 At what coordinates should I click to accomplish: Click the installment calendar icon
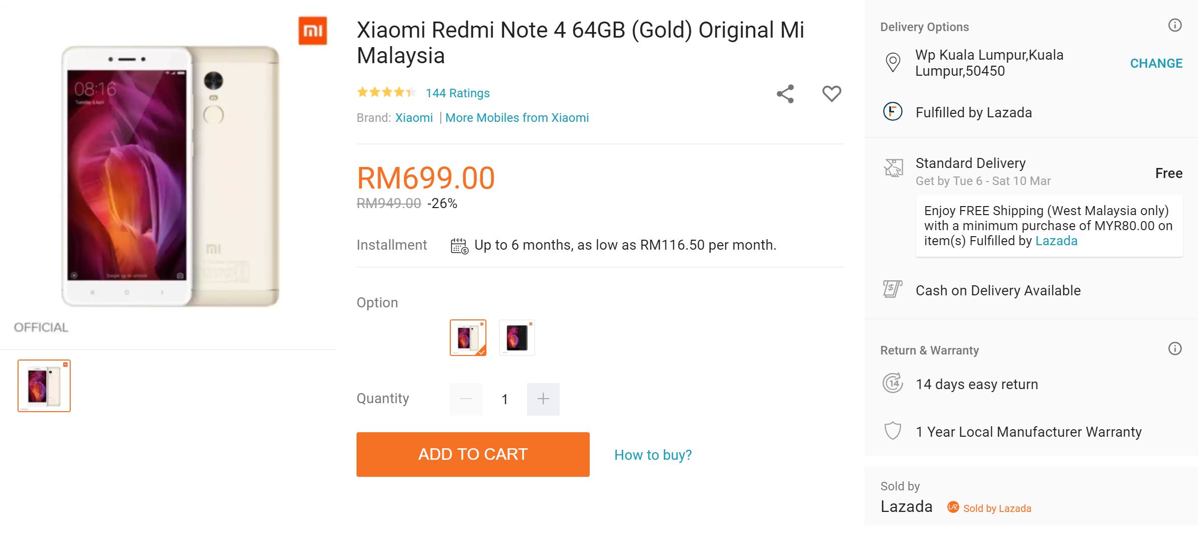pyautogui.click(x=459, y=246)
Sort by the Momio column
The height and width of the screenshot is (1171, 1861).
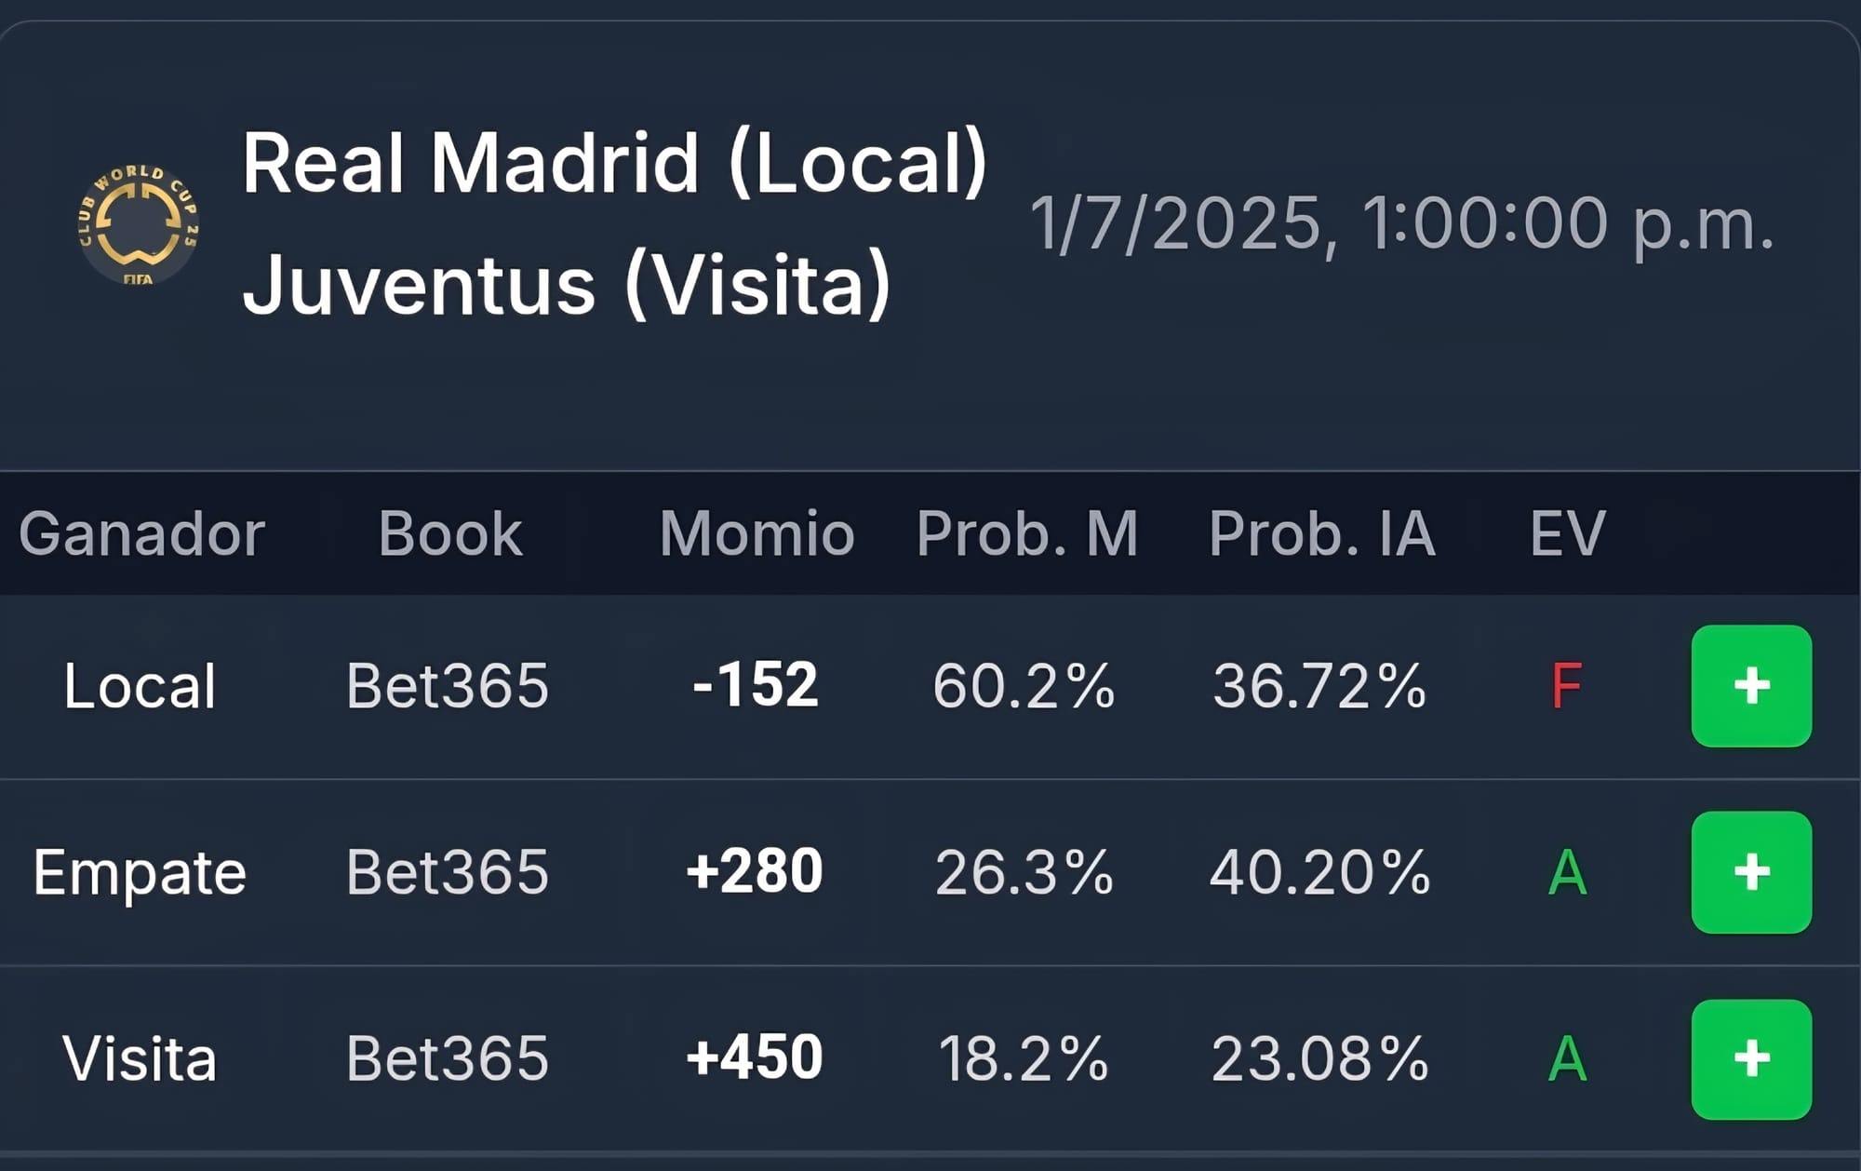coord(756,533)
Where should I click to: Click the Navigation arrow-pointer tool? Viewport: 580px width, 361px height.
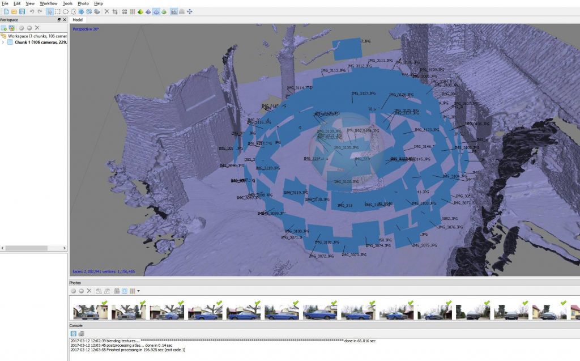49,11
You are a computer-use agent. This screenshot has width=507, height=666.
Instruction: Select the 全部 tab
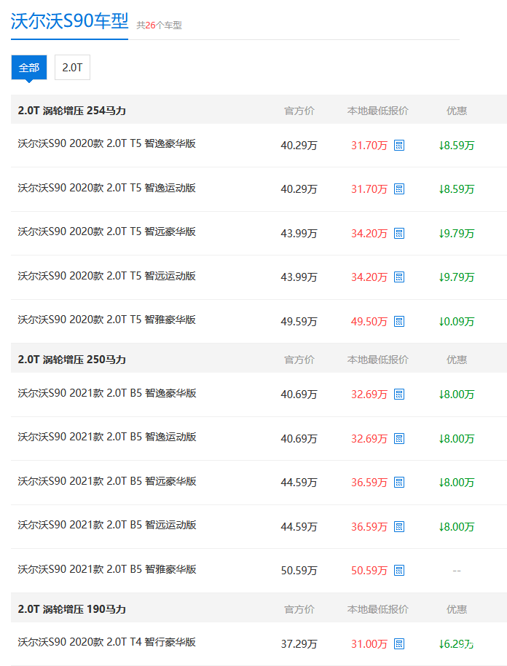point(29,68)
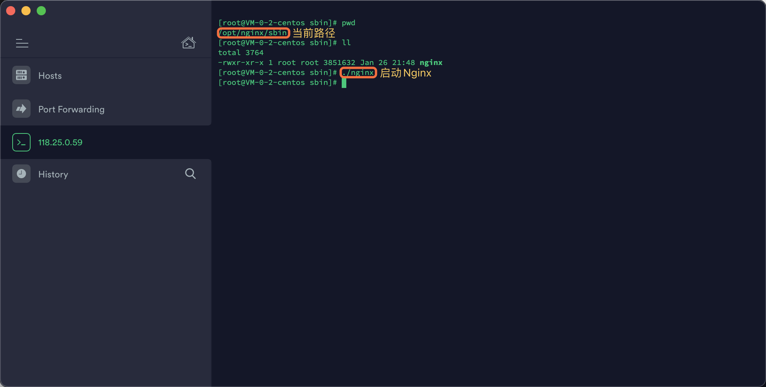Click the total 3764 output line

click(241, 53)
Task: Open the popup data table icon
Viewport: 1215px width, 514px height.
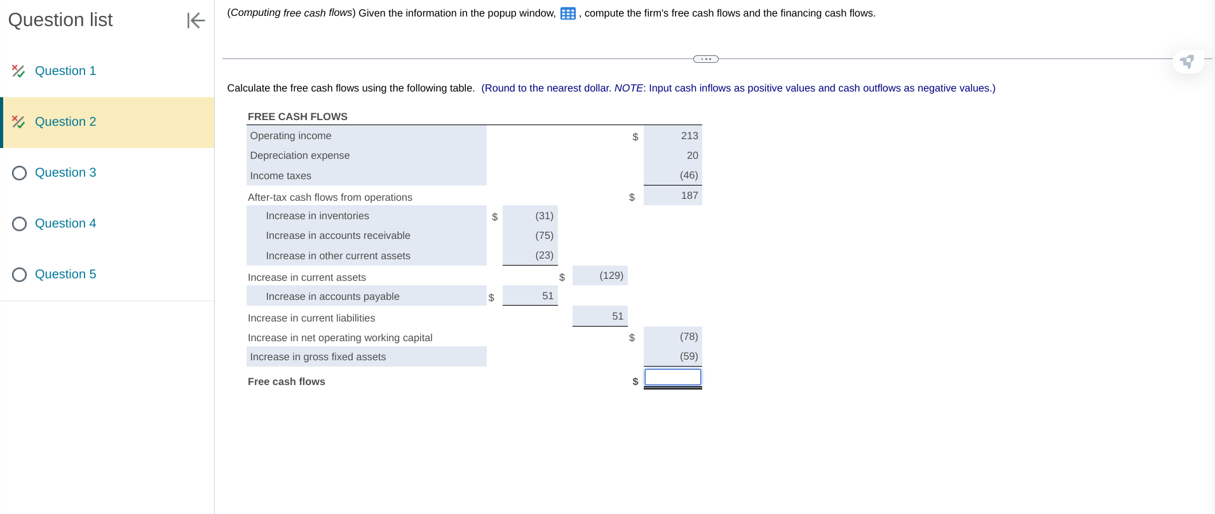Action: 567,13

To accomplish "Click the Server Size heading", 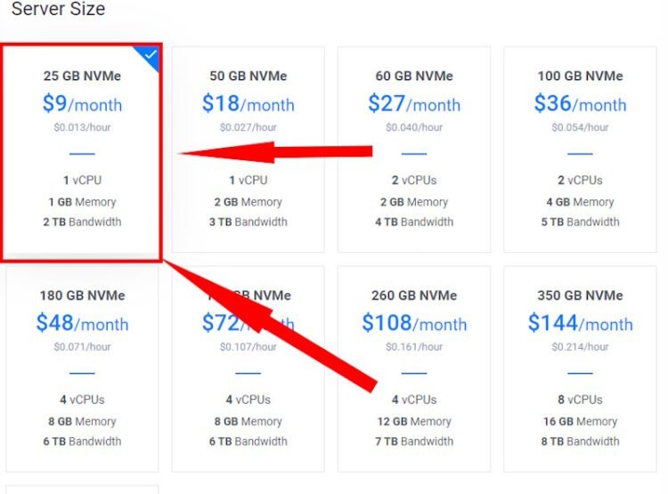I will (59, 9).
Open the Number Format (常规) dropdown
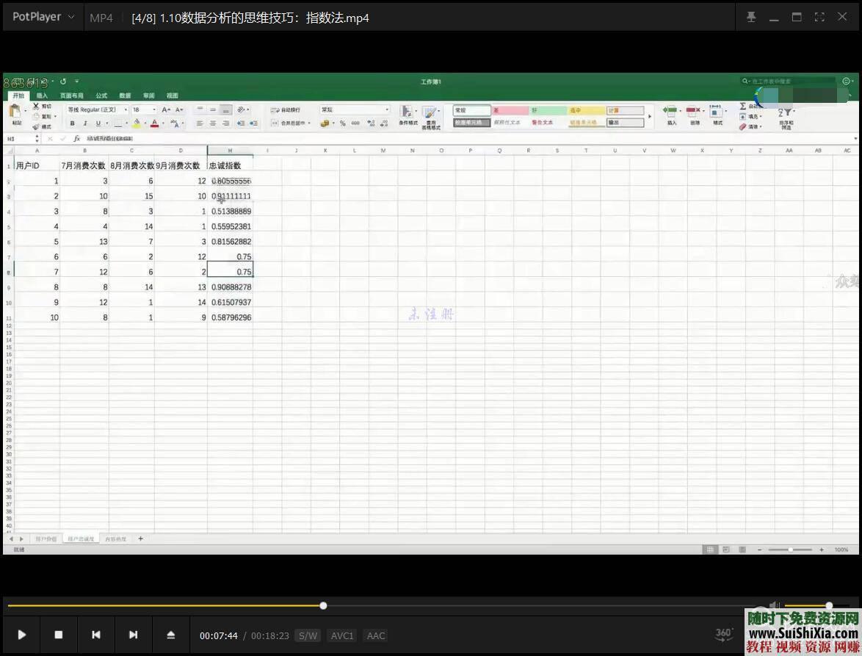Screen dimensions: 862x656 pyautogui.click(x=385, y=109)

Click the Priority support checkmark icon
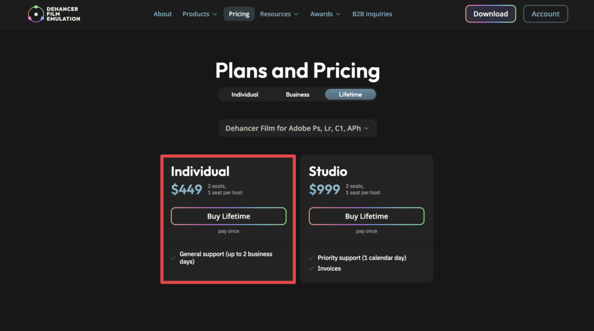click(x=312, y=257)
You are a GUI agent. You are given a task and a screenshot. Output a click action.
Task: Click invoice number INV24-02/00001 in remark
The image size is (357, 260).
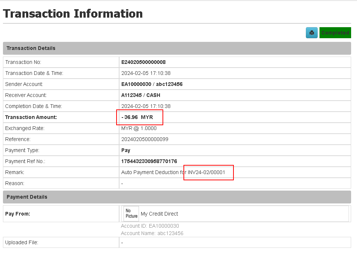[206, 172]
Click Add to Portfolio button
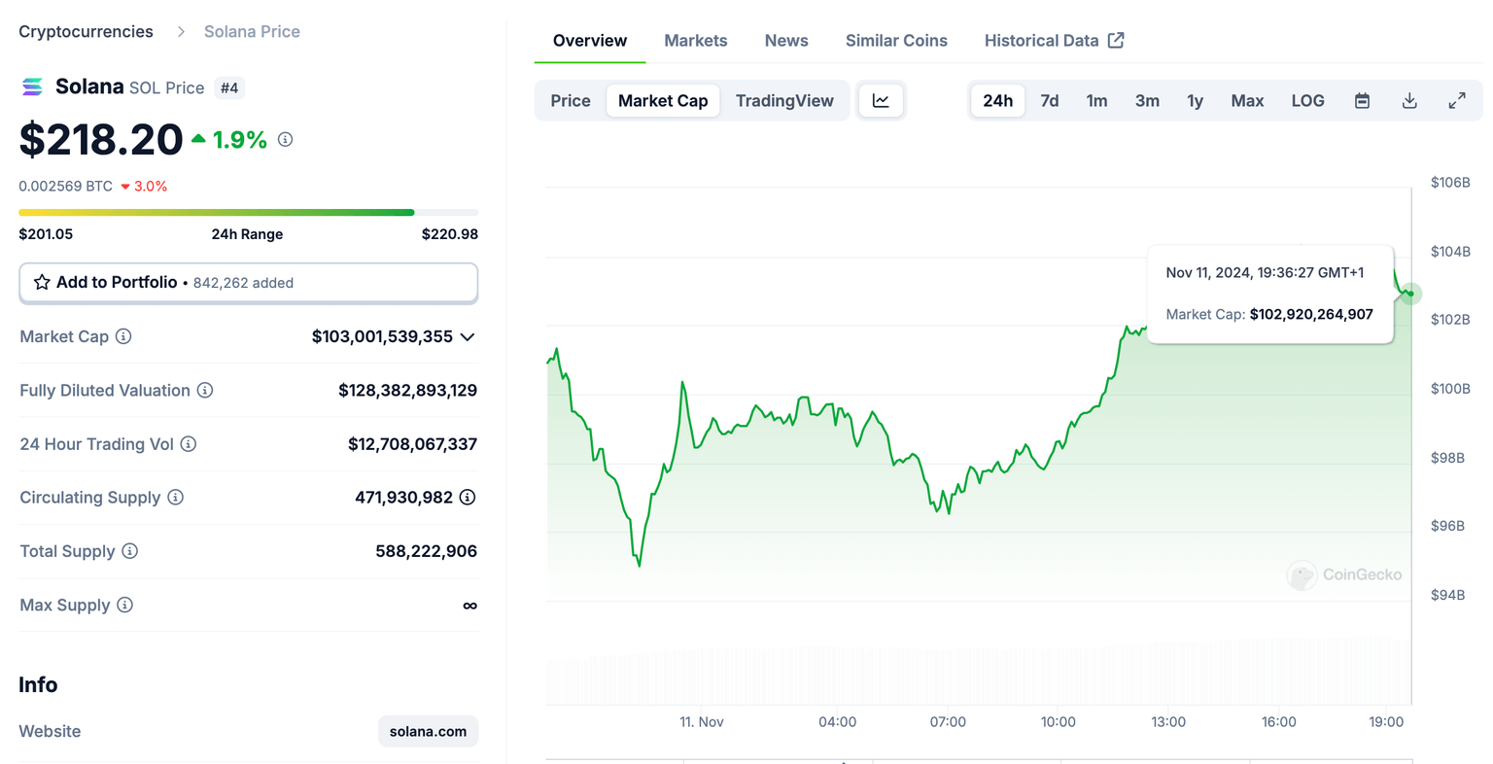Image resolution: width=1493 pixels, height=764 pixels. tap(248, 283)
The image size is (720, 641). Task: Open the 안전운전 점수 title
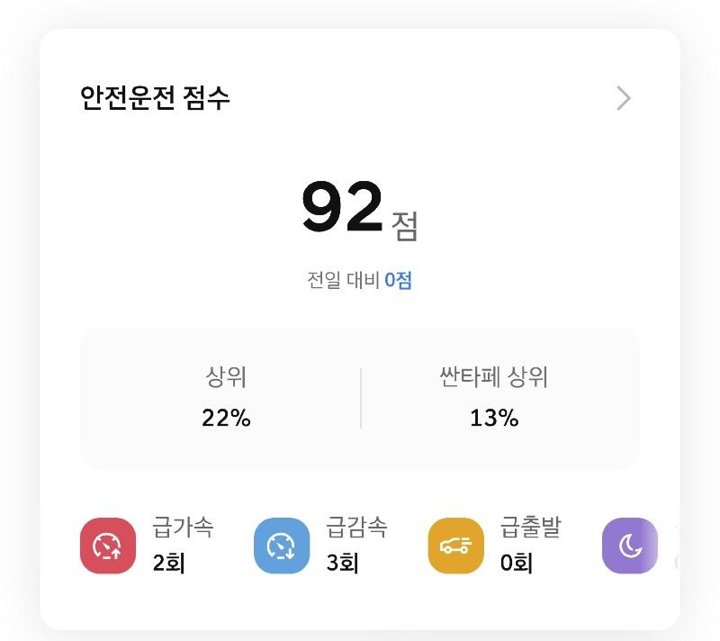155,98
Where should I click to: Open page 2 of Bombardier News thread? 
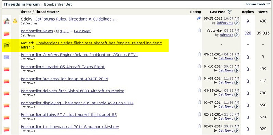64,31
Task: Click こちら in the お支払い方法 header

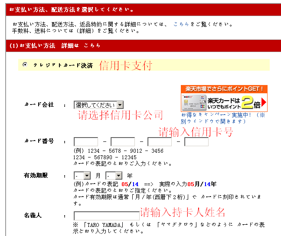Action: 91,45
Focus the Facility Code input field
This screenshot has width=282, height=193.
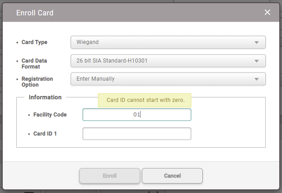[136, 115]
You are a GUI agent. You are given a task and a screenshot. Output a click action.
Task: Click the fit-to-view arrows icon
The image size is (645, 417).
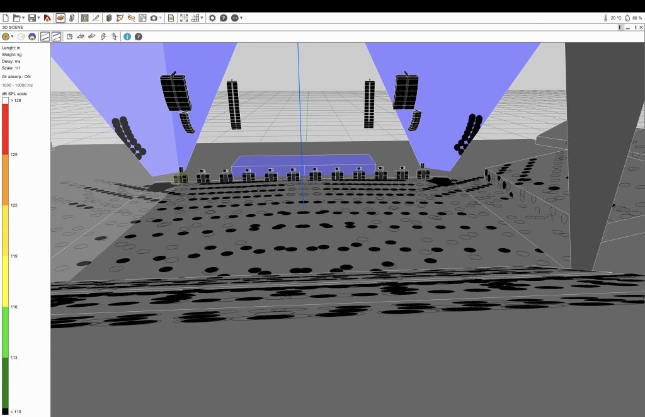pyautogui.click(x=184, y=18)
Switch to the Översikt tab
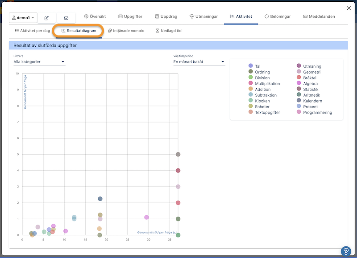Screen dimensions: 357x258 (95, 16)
.....
Write out exactly the stretch of lines that begins with the line containing "This screenshot has width=282, height=193." and ends with the last line of the records above, leaving out the pictures.

This screenshot has width=282, height=193.
[136, 115]
You are a GUI agent. You are given a task and a screenshot. Output a click action.
Task: Click the fit-to-view arrows icon
The image size is (645, 417).
pyautogui.click(x=184, y=18)
Switch to the Översikt tab
Screen dimensions: 357x258 (95, 16)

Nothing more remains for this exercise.